National City

JSDH article page 163
The Rancho El Nacion was a grazing pasture for Presidio livestock in 1795, and a Mexican land grant in 1845 to John Forster who sold it to F. A. L. Pioche in 1854. The Kimball brothers bought the ranch in 1868, surveyed a town site in the northwest corner of the 42-square mile grant, sold home and farm lots. The Wheeler map of 1872 shows the survey made by Kimball and George Morrill in 1868, dividing the rancho of 26,632.10 acres into quarter-section squares of 160 acres each. The northern side started at the lower edge of San Diego's pueblo lands surveyed by James Pascoe. The southern side bordered the ranchos La Punta, Tijuana and Otay. The eastern boundary stopped at the foothills of the San Miguel mountain.
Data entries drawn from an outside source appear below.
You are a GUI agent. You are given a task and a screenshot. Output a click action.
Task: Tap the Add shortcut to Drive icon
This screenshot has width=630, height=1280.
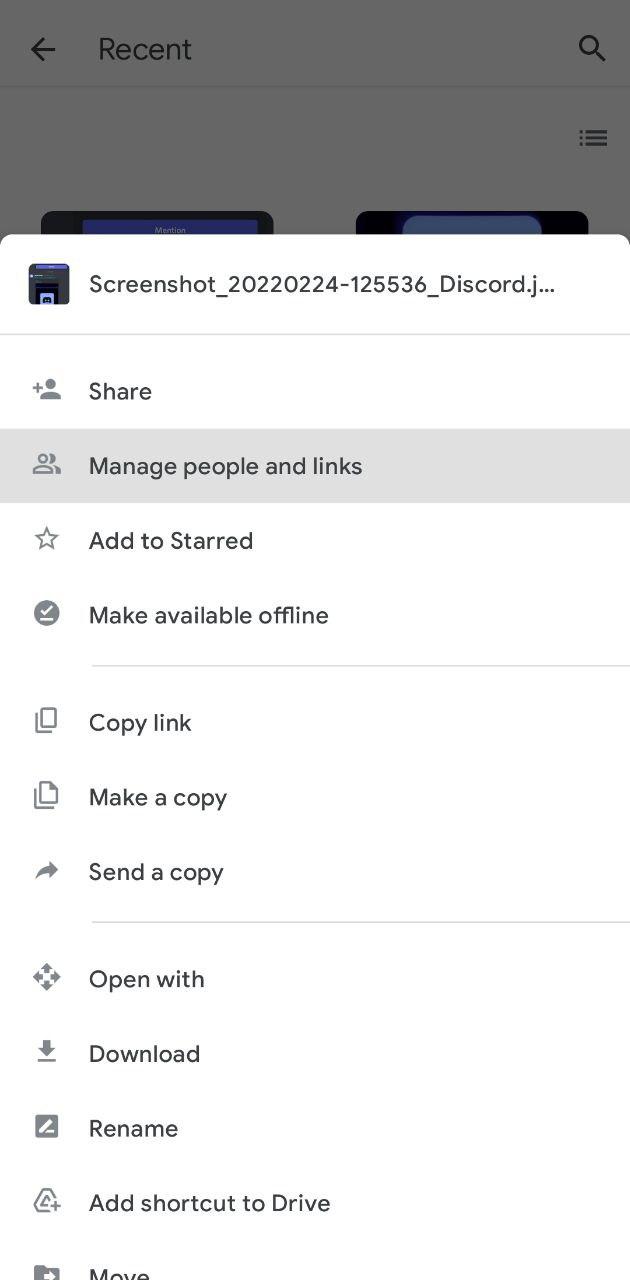pyautogui.click(x=46, y=1202)
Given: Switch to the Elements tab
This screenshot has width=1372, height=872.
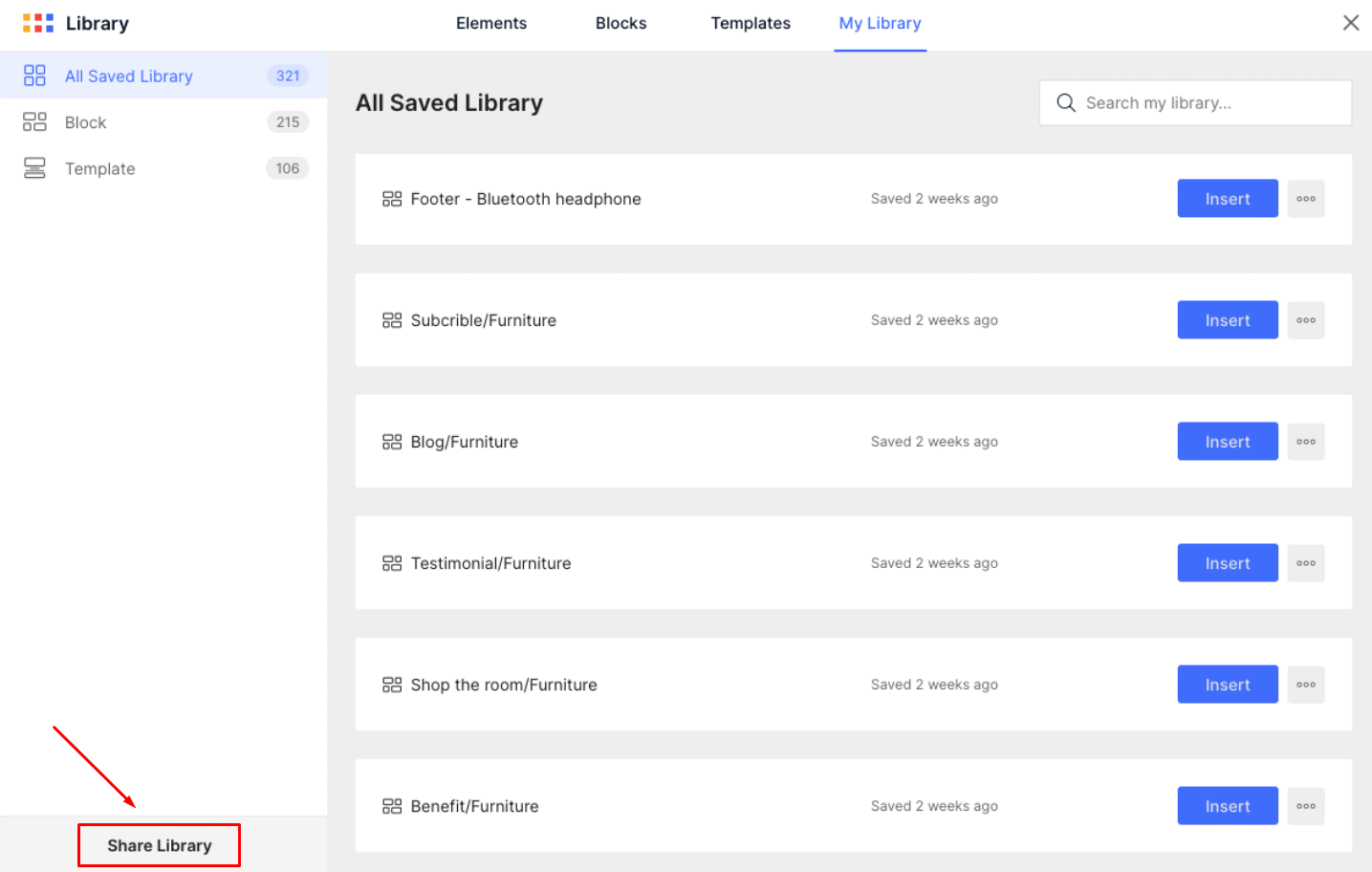Looking at the screenshot, I should pos(490,23).
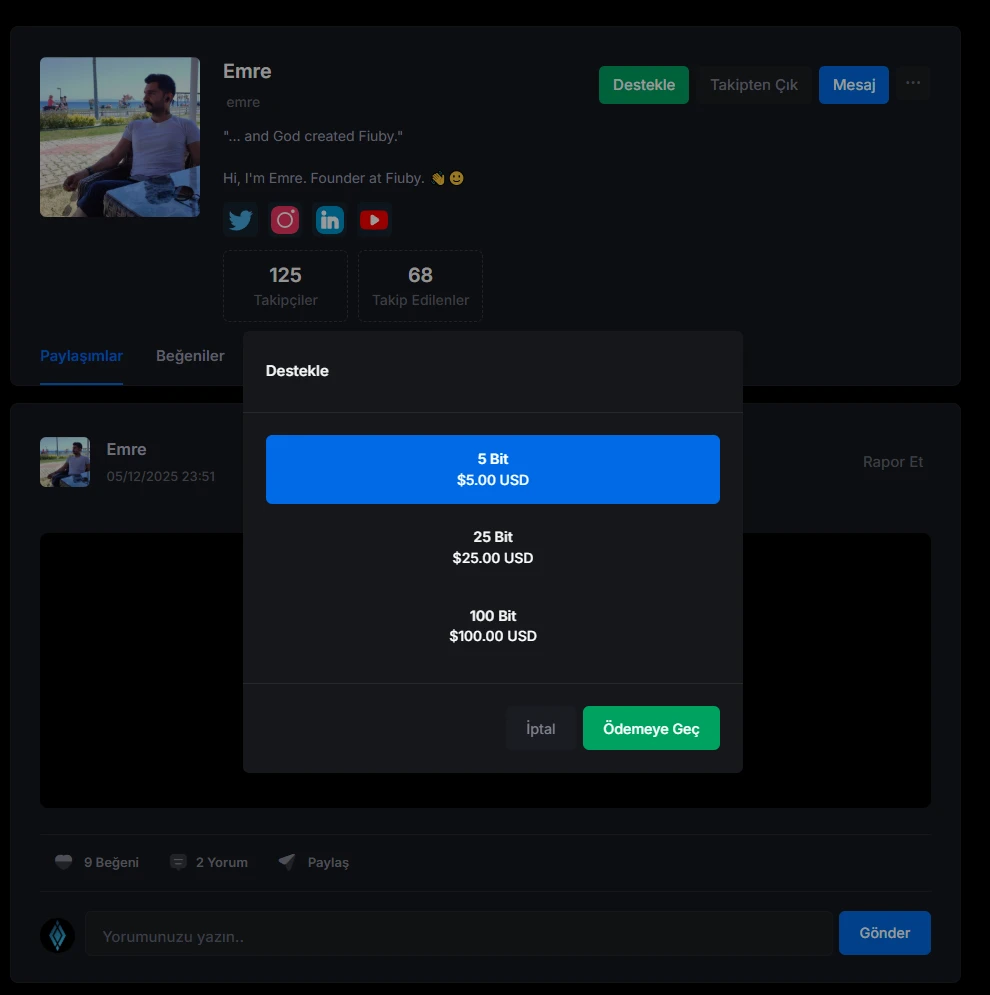Open Emre's Instagram profile icon

tap(285, 220)
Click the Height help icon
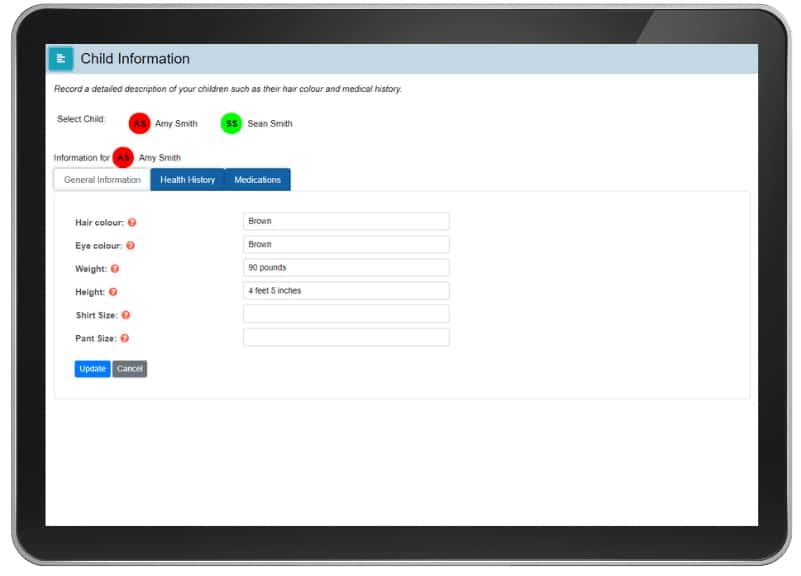Image resolution: width=801 pixels, height=576 pixels. coord(113,292)
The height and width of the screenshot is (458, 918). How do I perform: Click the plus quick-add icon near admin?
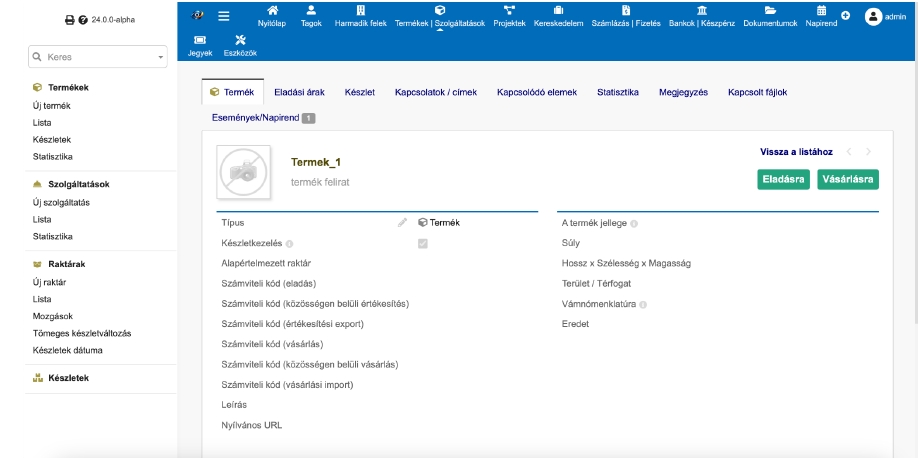pyautogui.click(x=845, y=16)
Kimball put his townsite of National City on the northwest side, close to the bay and to the road from Mexico to San Diego, but north of the marshy estuaries of the Paradise and Sweetwater rivers. The Wheeler map shows the first county roads in San Diego, No. 1 from Mexico north along the bay, No. 2 north through the City Park past the Old Mission, No. 3 east from San Diego, No. 4 east to Jamacha, and No. 5 east from National City that Frank Kimball opened in 1872 for a stage route to Campo and a military telegraph line route that he called the Telegraph Canyon Road.
Map | Next
National City looking west from the center of town. Interstate 5 along the bay follows the route of County Road No. 1.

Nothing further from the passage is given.